The strike was then authorized for Jan. 3, the day Howard Brown Health plans to lay off 61 union members across 11 locations, according to Margo Gislain, the lead organizer with the Illinois Nurses Association’s Howard Brown Health Unit.

The cuts include all drug abuse case managers at South Side locations, members of the gender-affirming care team for youth and nearly all of the In Power team, which is dedicated to helping survivors of sexual assault and harassment navigate health care and legal systems.

Howard Brown Health has stated the layoffs are needed to bridge an estimated $12 million budget gap, which was attributed to changes in pharmaceutical legislation and the end of some COVID-19 assistance programs.

Representatives for Howard Brown Health didn’t immediately respond to requests for comment Saturday.

Union leaders say they’ve seen no evidence of such dire financial straits.

“What is happening does not make sense with what their proposal is for this new facility,” Gislain said, referring to a $44 million Lake View facility currently under construction. “It’s very weird to cut staff by 60 and then immediately staff back up again in September.”

In March 2022, Howard Brown Health broke ground on that facility to replace one of its oldest offices, which closed in 2020. The initial plans had been set to include a staff of 100 by the 2023 opening, which would nearly double over time to accommodate dental offerings and an expansion of behavioral health care services, representatives for Howard Brown Health said when construction started.

Union members say they’ve even seen job postings for positions that were on the layoff list.

A Friday night release from the two unions accused the health care organization of 19 total violations of the National Labor Relations Act, one of which they said was “bargaining in bad faith,” which Gislain says is shown in the offers the union received.

She said the first day of bargaining was opened by management with a “voluntary separation proposal” which 112 members were given five days to accept.
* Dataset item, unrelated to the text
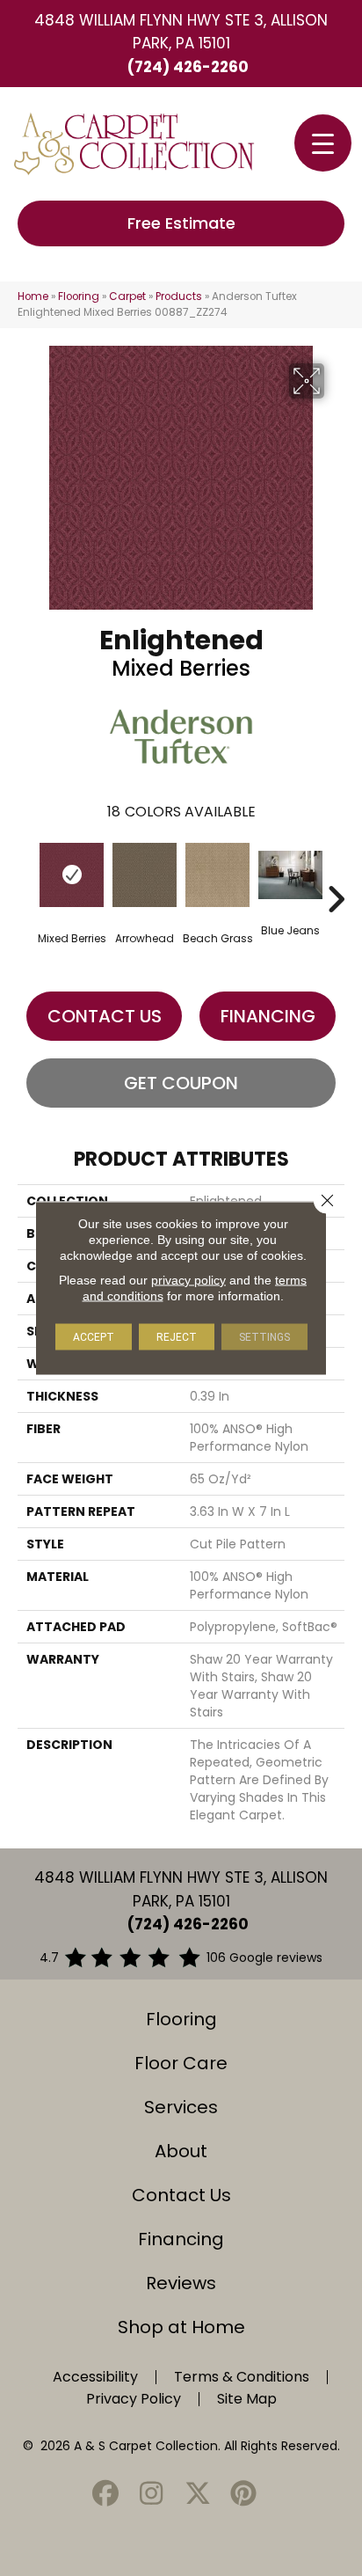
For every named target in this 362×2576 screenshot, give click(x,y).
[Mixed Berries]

When no offer was made, management switched to 61 “involuntary separations” with layoffs going into effect Jan. 3.

Gislain called it a “downgrade” in offers which she believes fits the “bad faith” definition set by the NLRA.

Julian Modugno — an event planner at Howard Brown Health and union bargaining board member who is on the layoff list — said it has been “hard to take the offers seriously” because of inconsistencies in communication from management.

“In November I’d been told by the vice president of my department that I had a bright future at the organization,” Modugno, 37, said. “To find out 10 days later that they were trying to lay me off was confusing.”

He also described working on the grand opening of the new Lake View facility as “bittersweet” seeing as he isn’t sure he will still have a job with Howard Brown by then.

“An ongoing issue at Howard Brown is that so much of their language is about the idea of serving the queer community of Chicago,” Modugno said. “What Howard Brown says and what Howard Brown does doesn’t often line up with each other… It’s very difficult to understand how laying off a bunch of queer people ties into the idea of LGBTQ liberation.”